É comum ouvirmos que idosos têm dificuldade para lidar com tecnologias, mas você já parou para pensar nos riscos do uso excessivo de telas entre pessoas dessa faixa etária? O que antes era um obstáculo tem se tornado, para muitos, um hábito e, em alguns casos, um vício.
Entre 2022 e 2023, o uso da internet cresceu mais entre brasileiros com mais de 60 anos. De acordo com a pesquisa PNAD Contínua – Tecnologia da Informação e Comunicação (PNAD TIC 2023), divulgada pelo IBGE, o percentual de idosos conectados saltou de 62,1% para 66% no período. Esse avanço de 3,9 pontos percentuais foi o maior entre todas as oito faixas etárias analisadas.
Embora o uso da internet ainda seja mais massivo entre os mais jovens, com 96,3% de adesão entre pessoas de 25 a 29 anos, o crescimento entre os mais velhos chama atenção por revelar uma tendência de digitalização acelerada também na terceira idade. A psicopedagoga Janice Bertoldo, que atua com educação digital para a terceira idade, destaca que essa é uma preocupação crescente. “Assim como em outras faixas etárias, o uso prolongado de telas por idosos pode se tornar uma dependência comportamental, especialmente quando a tecnologia passa a substituir outras atividades e interações sociais importantes”, afirma.
Segundo Janice, as manifestações do uso excessivo de telas em idosos podem se apresentar em dimensões físicas, mentais e sociais. Entre os sinais de alerta, destacam-se o isolamento social, alterações de humor como irritabilidade ou ansiedade ao se afastar do celular, problemas físicos relacionados à insônia ou dores no pescoço, negligência de rotinas, além da vulnerabilidade digital, isto é, o maior risco de cair em golpes, consumo de desinformação e desenvolvimento de ansiedade provocada por notícias falsas ou alarmistas.
Uma questão emocional e social
De acordo com a especialista, muitos idosos enfrentam perdas significativas com o avanço da idade, seja de entes queridos, da mobilidade, da rotina social ou do propósito ligado ao trabalho. Nesse cenário, o celular se torna uma ferramenta acessível e conveniente para preencher vazios emocionais.
“O uso constante de telas apresenta um duplo impacto nos vínculos afetivos reais. Por um lado, pode promover a conexão, mas, por outro, o uso excessivo e inadequado, pode prejudicá-los, substituindo ou enfraquecendo as interações presenciais”, afirma Janice.

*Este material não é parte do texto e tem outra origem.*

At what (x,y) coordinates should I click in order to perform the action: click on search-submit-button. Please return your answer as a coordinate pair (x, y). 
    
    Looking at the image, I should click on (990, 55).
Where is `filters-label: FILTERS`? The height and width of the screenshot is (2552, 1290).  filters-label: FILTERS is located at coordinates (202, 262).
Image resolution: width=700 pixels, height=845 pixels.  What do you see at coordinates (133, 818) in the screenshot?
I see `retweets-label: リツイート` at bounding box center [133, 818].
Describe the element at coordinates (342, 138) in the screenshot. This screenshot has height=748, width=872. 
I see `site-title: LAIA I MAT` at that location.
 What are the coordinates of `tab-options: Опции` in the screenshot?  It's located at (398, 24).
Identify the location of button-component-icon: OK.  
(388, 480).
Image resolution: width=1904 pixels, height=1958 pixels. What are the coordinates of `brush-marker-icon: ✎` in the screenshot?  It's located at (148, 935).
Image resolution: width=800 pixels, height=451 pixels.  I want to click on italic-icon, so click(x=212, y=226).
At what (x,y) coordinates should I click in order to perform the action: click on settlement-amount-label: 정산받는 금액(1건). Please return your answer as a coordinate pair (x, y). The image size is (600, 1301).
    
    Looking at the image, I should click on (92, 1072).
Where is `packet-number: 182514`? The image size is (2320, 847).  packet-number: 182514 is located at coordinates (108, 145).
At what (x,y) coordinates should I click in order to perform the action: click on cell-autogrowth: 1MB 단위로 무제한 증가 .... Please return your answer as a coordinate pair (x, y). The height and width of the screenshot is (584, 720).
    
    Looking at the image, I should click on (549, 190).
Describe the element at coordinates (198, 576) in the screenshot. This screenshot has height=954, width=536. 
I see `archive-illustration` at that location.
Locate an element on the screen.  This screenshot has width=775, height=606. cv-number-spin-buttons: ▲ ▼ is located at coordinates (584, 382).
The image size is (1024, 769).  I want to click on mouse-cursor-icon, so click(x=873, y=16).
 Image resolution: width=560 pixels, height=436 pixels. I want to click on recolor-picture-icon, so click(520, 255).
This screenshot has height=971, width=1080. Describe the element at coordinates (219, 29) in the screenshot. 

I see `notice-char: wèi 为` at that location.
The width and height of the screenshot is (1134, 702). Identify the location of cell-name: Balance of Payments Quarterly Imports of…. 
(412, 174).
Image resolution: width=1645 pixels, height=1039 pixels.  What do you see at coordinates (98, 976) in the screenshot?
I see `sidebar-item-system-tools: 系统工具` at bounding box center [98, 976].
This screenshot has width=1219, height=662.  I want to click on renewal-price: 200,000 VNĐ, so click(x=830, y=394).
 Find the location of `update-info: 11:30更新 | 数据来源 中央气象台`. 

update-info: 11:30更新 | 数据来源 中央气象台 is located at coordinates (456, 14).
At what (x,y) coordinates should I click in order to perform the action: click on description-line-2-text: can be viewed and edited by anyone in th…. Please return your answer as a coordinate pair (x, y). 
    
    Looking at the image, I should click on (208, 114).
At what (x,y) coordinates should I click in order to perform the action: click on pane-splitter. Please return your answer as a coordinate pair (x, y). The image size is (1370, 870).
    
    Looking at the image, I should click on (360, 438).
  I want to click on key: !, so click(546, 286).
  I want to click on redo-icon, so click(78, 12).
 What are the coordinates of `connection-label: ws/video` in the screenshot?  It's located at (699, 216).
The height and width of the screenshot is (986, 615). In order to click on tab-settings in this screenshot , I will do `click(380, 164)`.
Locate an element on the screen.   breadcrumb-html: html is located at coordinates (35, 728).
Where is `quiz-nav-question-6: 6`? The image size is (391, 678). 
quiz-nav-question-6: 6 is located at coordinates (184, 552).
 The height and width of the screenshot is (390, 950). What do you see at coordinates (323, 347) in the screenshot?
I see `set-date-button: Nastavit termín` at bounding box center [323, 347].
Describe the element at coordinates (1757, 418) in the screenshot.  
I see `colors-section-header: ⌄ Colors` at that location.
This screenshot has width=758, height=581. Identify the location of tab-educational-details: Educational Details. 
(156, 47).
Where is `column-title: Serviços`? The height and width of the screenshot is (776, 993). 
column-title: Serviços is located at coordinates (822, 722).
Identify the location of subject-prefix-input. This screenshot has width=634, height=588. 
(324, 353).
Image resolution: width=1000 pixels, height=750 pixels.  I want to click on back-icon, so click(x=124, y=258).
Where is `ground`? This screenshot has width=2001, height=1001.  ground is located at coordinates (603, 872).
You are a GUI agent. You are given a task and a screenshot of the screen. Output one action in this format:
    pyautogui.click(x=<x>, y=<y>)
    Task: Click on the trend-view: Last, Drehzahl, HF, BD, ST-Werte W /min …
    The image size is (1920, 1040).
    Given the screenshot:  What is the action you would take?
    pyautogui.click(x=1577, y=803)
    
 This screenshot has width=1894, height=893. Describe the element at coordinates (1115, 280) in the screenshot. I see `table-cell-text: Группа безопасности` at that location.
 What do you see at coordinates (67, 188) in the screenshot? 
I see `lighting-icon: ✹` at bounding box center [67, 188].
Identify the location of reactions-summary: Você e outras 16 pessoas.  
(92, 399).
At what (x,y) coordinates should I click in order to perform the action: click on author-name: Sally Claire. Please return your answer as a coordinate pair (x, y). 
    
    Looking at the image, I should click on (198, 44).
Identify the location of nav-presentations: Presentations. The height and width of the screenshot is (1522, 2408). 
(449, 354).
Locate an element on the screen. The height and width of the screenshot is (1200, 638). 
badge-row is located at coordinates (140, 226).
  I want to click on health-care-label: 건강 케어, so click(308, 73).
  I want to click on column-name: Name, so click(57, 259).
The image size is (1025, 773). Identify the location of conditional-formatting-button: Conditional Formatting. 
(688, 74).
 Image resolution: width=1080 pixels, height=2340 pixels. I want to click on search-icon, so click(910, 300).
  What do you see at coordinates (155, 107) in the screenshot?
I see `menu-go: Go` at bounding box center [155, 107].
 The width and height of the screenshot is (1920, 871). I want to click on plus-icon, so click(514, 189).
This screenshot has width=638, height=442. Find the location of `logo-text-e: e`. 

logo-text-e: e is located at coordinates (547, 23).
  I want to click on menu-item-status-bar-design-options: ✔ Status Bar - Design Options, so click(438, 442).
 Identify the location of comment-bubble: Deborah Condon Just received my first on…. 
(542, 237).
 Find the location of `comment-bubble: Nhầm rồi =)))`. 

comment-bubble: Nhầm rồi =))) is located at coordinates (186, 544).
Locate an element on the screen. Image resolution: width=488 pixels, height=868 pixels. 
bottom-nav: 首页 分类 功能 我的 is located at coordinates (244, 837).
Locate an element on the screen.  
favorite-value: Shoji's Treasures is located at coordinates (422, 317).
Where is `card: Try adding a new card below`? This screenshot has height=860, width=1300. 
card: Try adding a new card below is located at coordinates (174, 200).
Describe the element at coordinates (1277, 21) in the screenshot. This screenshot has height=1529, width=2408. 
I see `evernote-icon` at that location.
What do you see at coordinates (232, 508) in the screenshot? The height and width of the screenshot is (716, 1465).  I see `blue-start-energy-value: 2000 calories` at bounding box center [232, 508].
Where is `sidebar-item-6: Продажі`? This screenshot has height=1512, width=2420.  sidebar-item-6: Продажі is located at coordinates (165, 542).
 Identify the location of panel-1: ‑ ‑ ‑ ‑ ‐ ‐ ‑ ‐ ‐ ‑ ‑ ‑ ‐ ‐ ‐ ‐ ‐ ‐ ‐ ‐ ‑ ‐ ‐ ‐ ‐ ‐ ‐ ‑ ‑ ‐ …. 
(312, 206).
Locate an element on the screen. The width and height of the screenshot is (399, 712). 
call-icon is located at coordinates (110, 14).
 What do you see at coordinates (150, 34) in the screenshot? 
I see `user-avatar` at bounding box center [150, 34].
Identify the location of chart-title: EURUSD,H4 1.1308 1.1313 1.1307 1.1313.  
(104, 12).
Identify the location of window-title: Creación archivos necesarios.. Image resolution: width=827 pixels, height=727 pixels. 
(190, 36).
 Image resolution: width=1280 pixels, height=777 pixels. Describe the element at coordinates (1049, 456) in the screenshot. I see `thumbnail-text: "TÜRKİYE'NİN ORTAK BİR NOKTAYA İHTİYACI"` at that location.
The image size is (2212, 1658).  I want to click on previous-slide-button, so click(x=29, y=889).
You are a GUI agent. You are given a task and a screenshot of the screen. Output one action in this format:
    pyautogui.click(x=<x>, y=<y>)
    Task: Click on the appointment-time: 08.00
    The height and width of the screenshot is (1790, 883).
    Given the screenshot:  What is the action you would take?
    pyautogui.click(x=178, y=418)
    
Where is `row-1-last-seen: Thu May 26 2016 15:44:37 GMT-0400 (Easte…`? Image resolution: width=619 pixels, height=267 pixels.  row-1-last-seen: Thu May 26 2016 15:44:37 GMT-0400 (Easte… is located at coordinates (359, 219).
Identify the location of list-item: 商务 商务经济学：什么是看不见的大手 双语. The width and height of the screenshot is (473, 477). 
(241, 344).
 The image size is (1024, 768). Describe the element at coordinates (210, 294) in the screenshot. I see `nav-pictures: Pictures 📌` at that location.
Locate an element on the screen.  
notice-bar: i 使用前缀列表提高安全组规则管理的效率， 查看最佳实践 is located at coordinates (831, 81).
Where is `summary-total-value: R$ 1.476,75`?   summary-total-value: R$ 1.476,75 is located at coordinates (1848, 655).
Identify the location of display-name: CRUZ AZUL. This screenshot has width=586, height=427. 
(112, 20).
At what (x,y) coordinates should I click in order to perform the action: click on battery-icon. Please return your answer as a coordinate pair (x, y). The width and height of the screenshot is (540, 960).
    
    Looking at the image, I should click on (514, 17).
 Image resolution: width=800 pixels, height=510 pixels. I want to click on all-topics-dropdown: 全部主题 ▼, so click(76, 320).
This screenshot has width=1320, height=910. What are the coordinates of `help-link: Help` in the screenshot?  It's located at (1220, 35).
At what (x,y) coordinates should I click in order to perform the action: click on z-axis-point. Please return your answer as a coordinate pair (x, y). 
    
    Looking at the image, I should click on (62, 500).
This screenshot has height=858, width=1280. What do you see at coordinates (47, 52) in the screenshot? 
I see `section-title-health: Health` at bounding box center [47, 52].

Entre as consequências emocionais mais frequentes estão a solidão, ansiedade, irritabilidade, queda da autoestima e até o desenvolvimento da nomofobia, o medo irracional de ficar sem o celular. Diante disso, identificar os sinais é o primeiro passo. O segundo é agir com empatia e diálogo. Segundo Janice, algumas estratégias eficazes incluem conversas abertas e acolhedoras, sem julgamentos e o estabelecimento de limites saudáveis, como períodos livres de tela. Ainda, estimular atividades offline que promovam prazer, movimento e conexão, e ajuda profissional, em casos mais graves.
Janice Bertoldo ressalta que o objetivo não é excluir a tecnologia da rotina do idoso, mas garantir que ela seja usada com consciência.
“As telas não devem substituir os vínculos afetivos, mas sim atuar como um complemento para mantê-los vivos e até para criar novas conexões”.
Ao incentivar essas práticas, é essencial respeitar os interesses e os limites de cada idoso. Dessa forma, é possível promover prazer, autonomia e propósito. O trabalho psicopedagógico com idosos no contexto tecnológico é fundamental para promover a inclusão digital, combater o isolamento social e proporcionar uma melhor qualidade de vida nessa fase da vida.
Mais do que ensinar o uso de ferramentas digitais, trata-se de construir pontes entre gerações, fortalecer vínculos afetivos e garantir que a tecnologia seja uma aliada no caminho para um envelhecimento mais saudável.